Perto de completar 19 anos no domingo, fico pensando em como a sociedade, família, amigos, escola ou faculdade, exige dos jovens grandes responsabilidades. Essa reflexão não vem acompanhada de nada que diga que sou a pessoa mais responsável ou irresponsável do mundo, mas sei que este ano aconteceu muita coisa em minha vida, coisas que vieram acompanhadas de muitas mudanças, e é preciso ter o pé no chão para saber aproveitar as oportunidades.
Não me vejo hoje, melhor do que era a um ano atrás, quando estava fazendo 18 anos. As datas são simbólicas. Definições entre povos e países, para criar leis e tentar organizar. Algumas coisas que eu fazia antes, continuam as mesmas, e outras, não fazem mais sentido. É assim com a vida, as coisas perdem o sentido, ou ganham mais força, de acordo com o seu momento. Ganhar dinheiro, por exemplo, é sempre bom, mas é mais importante ainda quando você não tem, ou está precisando de muito mais. Passar num vestibular é essencial para quem ainda não entrou na faculdade. Muitas pessoas conseguem quatro, cinco aprovações. Depois, não fará mais sentido, pois as preocupações serão outras, e bem maiores.

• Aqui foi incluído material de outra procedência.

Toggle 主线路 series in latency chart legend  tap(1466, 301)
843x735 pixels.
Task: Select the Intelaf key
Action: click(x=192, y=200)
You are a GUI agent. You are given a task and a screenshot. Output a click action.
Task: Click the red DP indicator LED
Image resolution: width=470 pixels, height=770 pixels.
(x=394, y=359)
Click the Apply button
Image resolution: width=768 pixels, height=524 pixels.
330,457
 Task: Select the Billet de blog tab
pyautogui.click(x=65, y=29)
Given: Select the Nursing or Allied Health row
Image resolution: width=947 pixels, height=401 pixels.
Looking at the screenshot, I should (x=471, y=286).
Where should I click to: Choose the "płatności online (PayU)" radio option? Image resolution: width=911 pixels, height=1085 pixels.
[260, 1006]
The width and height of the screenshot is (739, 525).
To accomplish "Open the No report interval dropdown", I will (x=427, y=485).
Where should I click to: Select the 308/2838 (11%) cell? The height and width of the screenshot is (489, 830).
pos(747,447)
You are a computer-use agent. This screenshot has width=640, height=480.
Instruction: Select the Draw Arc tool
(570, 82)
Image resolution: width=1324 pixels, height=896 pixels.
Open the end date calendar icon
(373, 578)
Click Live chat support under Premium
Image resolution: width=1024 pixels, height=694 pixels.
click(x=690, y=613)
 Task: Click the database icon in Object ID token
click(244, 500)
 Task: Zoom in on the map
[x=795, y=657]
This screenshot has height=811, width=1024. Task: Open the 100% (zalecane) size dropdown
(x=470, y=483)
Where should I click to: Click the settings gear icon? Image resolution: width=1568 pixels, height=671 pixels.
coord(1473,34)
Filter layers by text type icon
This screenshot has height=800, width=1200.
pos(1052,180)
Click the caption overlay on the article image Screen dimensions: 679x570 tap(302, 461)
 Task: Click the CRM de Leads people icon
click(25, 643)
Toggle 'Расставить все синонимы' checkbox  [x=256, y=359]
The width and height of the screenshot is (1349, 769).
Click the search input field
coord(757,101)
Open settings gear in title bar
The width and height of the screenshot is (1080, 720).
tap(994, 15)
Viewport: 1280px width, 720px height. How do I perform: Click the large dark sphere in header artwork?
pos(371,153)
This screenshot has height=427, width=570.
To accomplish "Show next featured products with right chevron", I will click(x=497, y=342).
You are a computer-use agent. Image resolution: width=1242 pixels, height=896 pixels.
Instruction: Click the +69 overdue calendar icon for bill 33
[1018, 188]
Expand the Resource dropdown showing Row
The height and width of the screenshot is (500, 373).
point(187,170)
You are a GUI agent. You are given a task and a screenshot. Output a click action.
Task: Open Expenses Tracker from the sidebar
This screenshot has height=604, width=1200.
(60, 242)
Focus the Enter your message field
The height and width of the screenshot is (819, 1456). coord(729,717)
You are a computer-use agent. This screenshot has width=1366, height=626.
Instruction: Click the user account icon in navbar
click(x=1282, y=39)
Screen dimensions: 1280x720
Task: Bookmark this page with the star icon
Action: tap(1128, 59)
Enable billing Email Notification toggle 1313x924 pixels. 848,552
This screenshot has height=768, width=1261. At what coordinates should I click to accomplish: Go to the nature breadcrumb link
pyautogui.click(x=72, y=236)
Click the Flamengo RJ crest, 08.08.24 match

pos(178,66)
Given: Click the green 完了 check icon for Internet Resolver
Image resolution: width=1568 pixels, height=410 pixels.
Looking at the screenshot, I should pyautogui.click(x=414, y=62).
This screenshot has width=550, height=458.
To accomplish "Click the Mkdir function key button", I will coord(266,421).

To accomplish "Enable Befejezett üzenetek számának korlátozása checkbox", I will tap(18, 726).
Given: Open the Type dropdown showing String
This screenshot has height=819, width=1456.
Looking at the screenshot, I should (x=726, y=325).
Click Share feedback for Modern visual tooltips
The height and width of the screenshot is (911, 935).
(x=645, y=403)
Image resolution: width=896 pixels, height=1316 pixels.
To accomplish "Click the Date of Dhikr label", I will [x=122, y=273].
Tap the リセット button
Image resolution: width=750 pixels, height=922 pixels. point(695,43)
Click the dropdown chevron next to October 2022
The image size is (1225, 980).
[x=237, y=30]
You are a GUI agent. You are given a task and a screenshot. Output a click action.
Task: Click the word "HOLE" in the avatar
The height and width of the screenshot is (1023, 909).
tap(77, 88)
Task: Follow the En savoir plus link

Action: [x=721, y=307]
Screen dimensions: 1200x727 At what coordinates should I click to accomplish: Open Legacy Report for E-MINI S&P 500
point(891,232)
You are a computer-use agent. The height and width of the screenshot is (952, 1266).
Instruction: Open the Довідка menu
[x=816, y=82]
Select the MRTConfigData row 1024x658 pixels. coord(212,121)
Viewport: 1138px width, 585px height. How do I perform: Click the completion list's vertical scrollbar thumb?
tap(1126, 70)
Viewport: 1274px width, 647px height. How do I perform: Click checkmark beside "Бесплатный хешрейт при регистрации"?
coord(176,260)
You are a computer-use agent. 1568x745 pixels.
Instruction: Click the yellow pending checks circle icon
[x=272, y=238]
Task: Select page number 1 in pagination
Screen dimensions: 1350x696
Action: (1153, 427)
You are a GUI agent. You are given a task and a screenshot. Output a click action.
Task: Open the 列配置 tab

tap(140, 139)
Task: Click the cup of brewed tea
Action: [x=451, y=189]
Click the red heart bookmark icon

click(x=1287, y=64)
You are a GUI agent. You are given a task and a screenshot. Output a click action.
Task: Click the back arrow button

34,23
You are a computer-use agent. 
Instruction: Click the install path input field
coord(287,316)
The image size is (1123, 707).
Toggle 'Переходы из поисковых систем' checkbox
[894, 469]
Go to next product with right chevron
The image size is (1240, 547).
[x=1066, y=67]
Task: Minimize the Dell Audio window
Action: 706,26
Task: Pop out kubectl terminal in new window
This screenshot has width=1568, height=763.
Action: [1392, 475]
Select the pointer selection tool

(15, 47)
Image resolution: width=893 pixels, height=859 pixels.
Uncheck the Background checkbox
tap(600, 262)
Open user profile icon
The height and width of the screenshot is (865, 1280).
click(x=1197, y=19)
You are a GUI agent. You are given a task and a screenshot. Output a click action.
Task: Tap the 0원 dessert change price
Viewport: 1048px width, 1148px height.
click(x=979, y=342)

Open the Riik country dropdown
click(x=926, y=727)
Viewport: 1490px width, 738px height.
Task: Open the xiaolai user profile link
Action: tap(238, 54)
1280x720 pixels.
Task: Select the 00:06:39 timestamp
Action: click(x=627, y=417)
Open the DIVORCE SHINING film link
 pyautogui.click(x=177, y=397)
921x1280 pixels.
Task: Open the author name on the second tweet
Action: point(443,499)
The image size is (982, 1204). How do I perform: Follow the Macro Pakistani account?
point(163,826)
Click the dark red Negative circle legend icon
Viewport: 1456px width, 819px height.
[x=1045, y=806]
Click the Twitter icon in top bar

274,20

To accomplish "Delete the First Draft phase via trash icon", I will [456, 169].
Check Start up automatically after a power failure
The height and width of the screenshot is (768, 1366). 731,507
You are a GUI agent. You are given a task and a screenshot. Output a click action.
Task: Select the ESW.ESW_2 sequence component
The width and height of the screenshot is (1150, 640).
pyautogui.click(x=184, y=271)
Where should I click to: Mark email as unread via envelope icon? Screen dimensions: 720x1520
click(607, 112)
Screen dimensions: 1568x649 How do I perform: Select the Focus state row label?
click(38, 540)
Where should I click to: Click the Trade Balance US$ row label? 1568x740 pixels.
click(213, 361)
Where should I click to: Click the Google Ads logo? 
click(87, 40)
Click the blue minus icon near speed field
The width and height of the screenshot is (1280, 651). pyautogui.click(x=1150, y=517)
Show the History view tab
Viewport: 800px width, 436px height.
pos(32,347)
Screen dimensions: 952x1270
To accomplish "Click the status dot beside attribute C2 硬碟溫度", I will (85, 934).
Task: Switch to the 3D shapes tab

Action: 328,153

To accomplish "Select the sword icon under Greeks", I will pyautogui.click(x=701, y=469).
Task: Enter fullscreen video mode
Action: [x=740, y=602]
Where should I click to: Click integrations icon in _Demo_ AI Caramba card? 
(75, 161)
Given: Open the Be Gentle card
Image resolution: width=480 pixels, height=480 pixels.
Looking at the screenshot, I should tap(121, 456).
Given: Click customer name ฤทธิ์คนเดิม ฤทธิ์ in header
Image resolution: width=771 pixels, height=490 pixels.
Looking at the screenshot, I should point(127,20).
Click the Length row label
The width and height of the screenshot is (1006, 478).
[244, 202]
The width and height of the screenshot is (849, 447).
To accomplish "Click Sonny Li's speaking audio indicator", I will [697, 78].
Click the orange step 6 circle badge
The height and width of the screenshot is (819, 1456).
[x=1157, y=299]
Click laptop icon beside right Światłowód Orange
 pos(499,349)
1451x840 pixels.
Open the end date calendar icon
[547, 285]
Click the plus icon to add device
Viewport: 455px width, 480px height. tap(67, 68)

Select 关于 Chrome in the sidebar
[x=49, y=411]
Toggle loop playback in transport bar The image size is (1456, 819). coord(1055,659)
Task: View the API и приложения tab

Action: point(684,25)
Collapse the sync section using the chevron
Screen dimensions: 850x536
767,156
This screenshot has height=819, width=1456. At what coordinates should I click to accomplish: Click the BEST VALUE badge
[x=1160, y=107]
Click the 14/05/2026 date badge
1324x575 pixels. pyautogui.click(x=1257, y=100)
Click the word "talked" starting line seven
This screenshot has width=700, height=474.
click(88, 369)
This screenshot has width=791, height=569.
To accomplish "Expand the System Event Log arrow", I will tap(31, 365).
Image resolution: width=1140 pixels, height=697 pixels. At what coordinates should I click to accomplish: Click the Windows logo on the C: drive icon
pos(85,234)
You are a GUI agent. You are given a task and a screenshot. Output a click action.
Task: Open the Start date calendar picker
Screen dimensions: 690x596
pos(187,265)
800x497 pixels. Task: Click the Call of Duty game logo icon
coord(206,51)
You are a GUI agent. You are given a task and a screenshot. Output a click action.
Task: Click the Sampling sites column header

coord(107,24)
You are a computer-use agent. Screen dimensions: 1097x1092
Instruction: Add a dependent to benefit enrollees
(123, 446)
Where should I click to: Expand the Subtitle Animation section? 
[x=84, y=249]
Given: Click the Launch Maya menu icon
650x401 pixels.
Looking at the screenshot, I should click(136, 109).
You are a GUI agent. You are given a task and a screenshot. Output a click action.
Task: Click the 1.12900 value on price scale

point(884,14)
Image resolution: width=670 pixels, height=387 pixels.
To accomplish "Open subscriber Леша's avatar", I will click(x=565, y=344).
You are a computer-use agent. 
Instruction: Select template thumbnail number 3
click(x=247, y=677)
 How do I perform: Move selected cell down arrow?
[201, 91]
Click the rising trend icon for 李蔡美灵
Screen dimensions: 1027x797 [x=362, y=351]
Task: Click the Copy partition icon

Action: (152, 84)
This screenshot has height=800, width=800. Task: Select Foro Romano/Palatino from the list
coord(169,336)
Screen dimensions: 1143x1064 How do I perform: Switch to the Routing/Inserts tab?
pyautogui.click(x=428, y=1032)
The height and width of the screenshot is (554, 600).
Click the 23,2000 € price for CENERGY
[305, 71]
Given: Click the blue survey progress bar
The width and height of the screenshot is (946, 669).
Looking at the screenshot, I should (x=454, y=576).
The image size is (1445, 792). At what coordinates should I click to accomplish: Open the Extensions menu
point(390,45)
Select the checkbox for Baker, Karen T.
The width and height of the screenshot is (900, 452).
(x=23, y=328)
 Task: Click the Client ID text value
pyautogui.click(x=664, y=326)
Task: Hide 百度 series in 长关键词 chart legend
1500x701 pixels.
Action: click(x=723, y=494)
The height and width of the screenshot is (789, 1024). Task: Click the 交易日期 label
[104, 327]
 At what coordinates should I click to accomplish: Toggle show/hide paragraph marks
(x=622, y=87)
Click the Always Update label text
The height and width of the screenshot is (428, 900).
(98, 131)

Não é a primeira vez que eu digo, mas é sempre bom lembrar. Façam o que gostam, e não percam tanto tempo, pois a vida é curta, e quando já estivermos formados, casados, trabalhando, teremos outras coisas para preocupar, e não vamos poder reclamar do que não fizemos. Deixe as crianças brincarem, se sujar todas, perder tempo, olhar para o céu, mas claro, tudo com limite, mas não tire a diversão presente em cada criança, e o quanto é bom ser jovem. Assim, poderemos olhar para trás, e dizer que tudo valeu a pena.
Enfim, eu estaria me contradizendo se falasse para vocês serem responsáveis, mas lembrem-se de ser irresponsáveis na hora certa, e com coisas boas, e ser responsáveis quando estiverem convencidos disso. É muito pior tentar se enganar, dizendo para todos, e para si mesmo, que são responsáveis, quando não são.
Já usei a palavra responsabilidade muito hoje. Bom fim de semana, e pensem nisso.